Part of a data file
───

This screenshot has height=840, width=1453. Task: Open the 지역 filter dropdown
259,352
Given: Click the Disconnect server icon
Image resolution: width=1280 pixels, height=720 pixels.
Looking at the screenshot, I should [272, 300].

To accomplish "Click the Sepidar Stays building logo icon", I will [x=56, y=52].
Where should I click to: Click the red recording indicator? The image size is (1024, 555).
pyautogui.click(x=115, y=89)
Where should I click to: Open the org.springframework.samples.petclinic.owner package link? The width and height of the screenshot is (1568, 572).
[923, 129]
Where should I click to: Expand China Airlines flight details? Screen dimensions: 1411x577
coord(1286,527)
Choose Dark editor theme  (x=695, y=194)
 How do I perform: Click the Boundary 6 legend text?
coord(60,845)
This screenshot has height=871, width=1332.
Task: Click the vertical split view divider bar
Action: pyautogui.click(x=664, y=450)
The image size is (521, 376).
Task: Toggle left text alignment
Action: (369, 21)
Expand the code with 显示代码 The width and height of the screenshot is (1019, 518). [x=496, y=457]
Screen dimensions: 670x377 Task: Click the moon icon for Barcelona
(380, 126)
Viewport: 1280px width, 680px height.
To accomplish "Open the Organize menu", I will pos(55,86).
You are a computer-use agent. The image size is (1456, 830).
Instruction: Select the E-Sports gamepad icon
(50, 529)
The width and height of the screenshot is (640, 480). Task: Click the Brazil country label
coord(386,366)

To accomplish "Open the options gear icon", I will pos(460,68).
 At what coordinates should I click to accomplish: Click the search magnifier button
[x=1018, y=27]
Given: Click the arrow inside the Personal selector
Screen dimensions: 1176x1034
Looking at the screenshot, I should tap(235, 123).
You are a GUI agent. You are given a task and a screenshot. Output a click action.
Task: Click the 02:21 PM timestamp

───

Copy out, word for word, the stretch of the listing from the line containing "Choose Dark editor" through the end of the listing.

Choose Dark editor theme  (x=695, y=194)
 How do I perform: Click the Boundary 6 legend text?
coord(60,845)
This screenshot has height=871, width=1332.
Task: Click the vertical split view divider bar
Action: pyautogui.click(x=664, y=450)
The image size is (521, 376).
Task: Toggle left text alignment
Action: (369, 21)
Expand the code with 显示代码 The width and height of the screenshot is (1019, 518). [x=496, y=457]
Screen dimensions: 670x377 Task: Click the moon icon for Barcelona
(380, 126)
Viewport: 1280px width, 680px height.
To accomplish "Open the Organize menu", I will pos(55,86).
You are a computer-use agent. The image size is (1456, 830).
Instruction: Select the E-Sports gamepad icon
(50, 529)
The width and height of the screenshot is (640, 480). Task: Click the Brazil country label
coord(386,366)

To accomplish "Open the options gear icon", I will pos(460,68).
 At what coordinates should I click to accomplish: Click the search magnifier button
[x=1018, y=27]
Given: Click the arrow inside the Personal selector
Screen dimensions: 1176x1034
Looking at the screenshot, I should tap(235, 123).
You are a GUI agent. You are given a task and a screenshot. Output a click action.
Task: Click the 02:21 PM timestamp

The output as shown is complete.